Screening And Identification Of Seed Quality Trait Mutants In Rice(Oryza Sativa, L.)

Rice has now become one of the world’s most important food crops. As a model crop, it also provides the basis for monocots researching. Rice gene function studies play vital roles in the areas of both scientific research and life. Building rice mutants is a direct and effective way for researching rice genes. Meanwhile, using physical radiation and chemical mutagenesis can improve mutation frequency which is much higher than the natural mutation, and also can conduct a lot of purposeful selections. These establish the foundation of building materials in the laboratory.Through physical-ray mutagenesis and chemical mutagenesis MNU treatment, we get a lot of mutagenesis M1generation seeds of N22,93-11and Dianjingyou1that are three conventional rice species.Through screening mutant traits in the field, as well as examining seed traits after harvesting. The result is mutant materials25copies about agronomic traits. It builds a batch of rice mutant materials for the research of functional genes and provides favorable materials in the research of functional genes and rice genetics.After harvesting mutagenic M2seeds and peeled observation that is the main observation of rice endosperm mutants’ traits, we choose the chalky, opaque materials and other related traits. The result is mutant materials752copies about the endosperm. N22,283copies;9311,196copies; Dianjingyou1,293copies.After seed selection, we determine the protein content change of being selected starch mutants, namely conduct the SDS-PAGE electrophoresis. We screen glutelin and prolamin mutants and focus on rice protein synthesis pathways. After numerous generations of validation, we eventually eliminate the effects of environmental factors and find genetically stable protein mutant.
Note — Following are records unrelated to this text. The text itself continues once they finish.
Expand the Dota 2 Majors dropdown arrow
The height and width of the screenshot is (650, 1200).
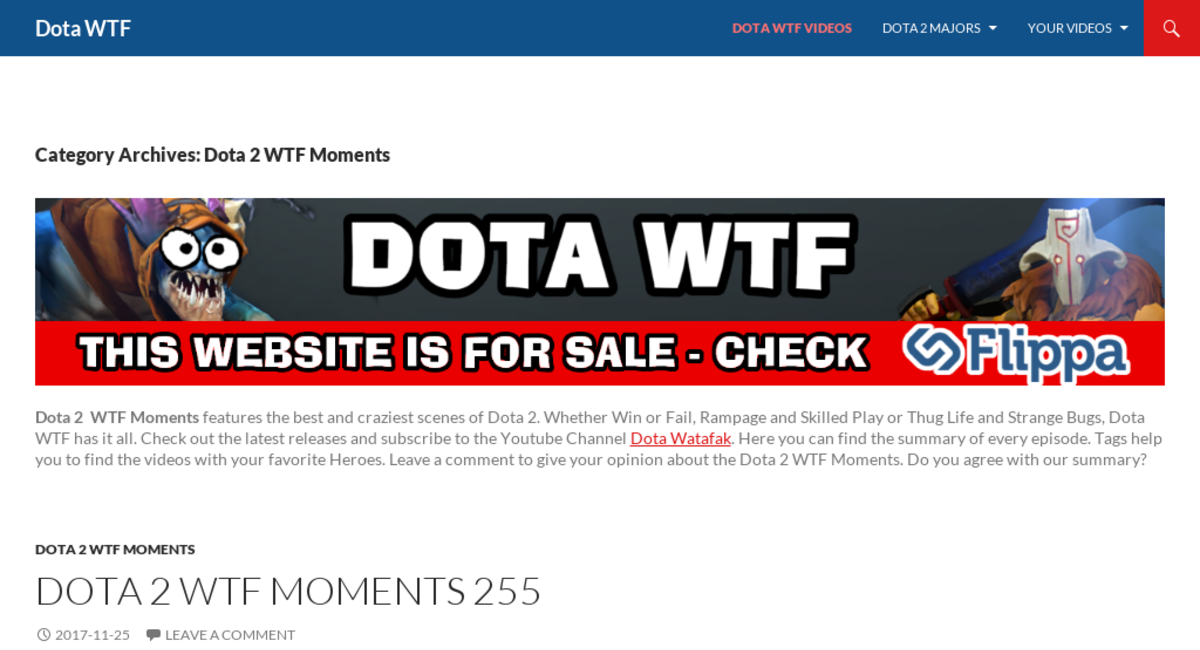click(x=993, y=28)
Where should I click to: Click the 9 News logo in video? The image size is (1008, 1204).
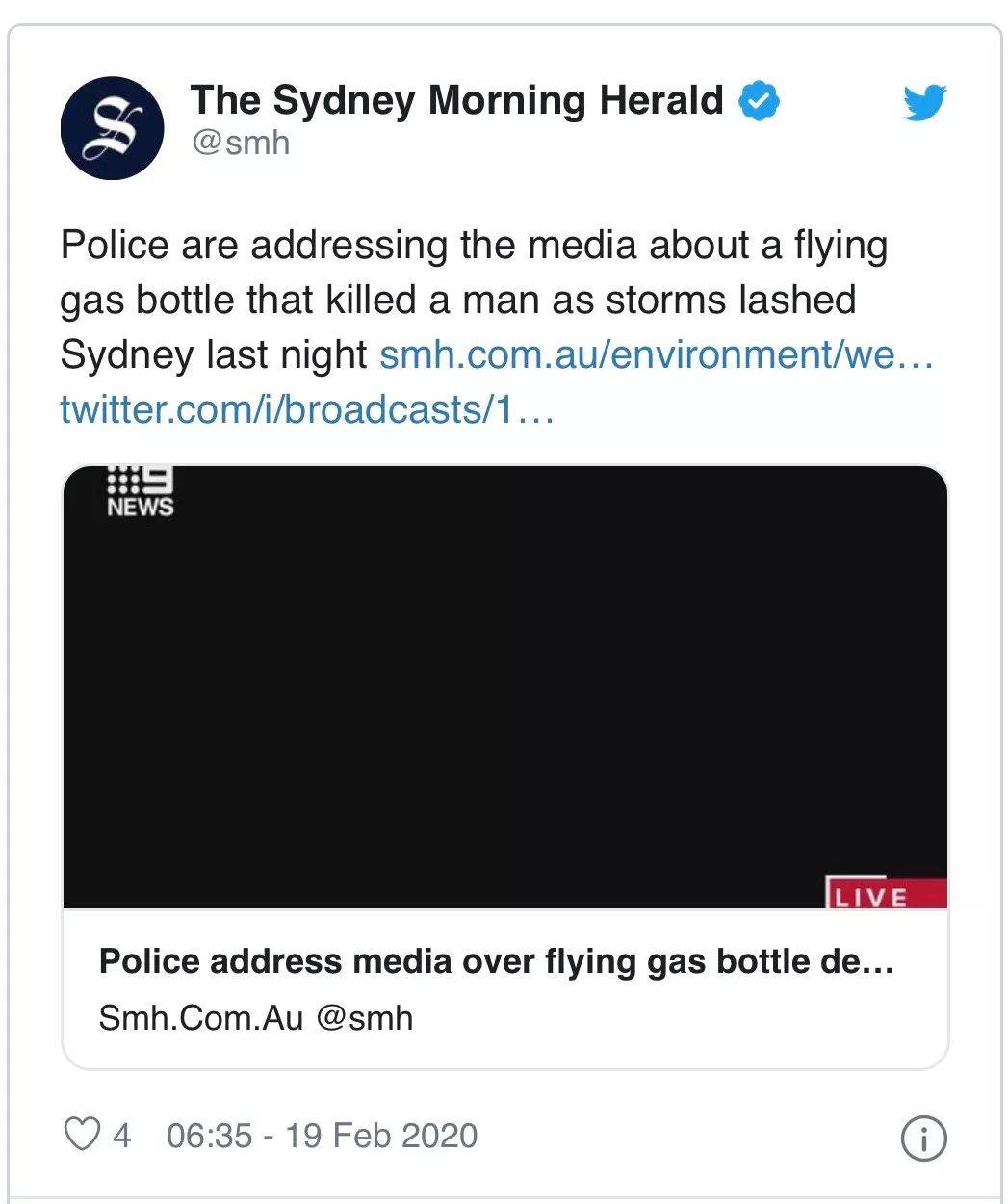pos(141,493)
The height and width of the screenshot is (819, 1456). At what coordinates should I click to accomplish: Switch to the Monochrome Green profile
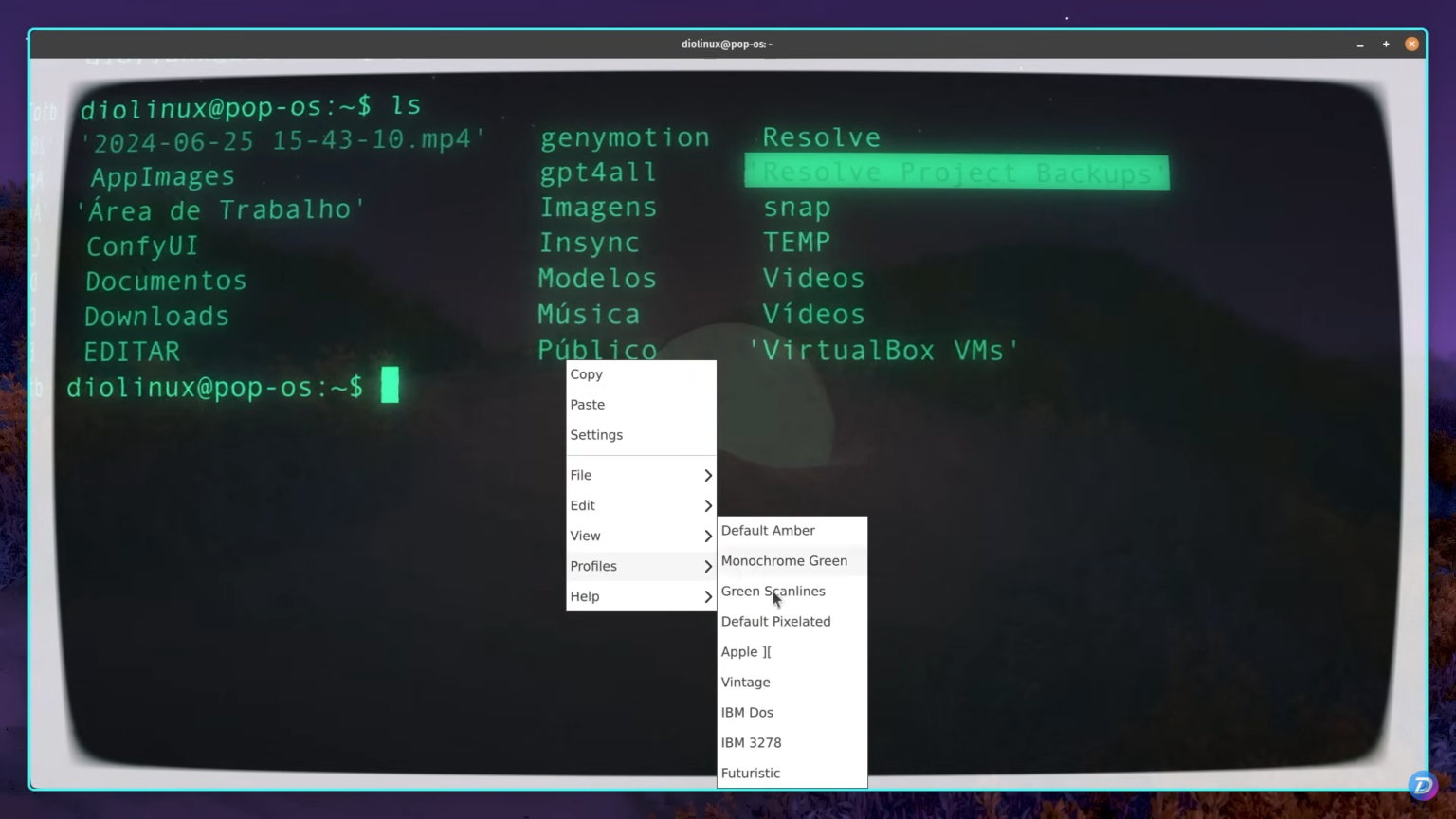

Through a large number of SDS-PAGE electrophoresis analysis, we finally select homozygous mutant rice protein gpa4-1.The mutation phenotype are etiolating in the tip of leaves, fluory endosperm, and glutelin precursor increase. After hybridization with the N22, an F2population was constructed for positioning cloning. This gene was initially located in a17.5cM interval on the third chromosome. Genes predicted in the17.5cM interval, have not been reported before, suggesting gpa4-1is a novel glutelin precursor accumulation mutant. The laboratory may find new materials.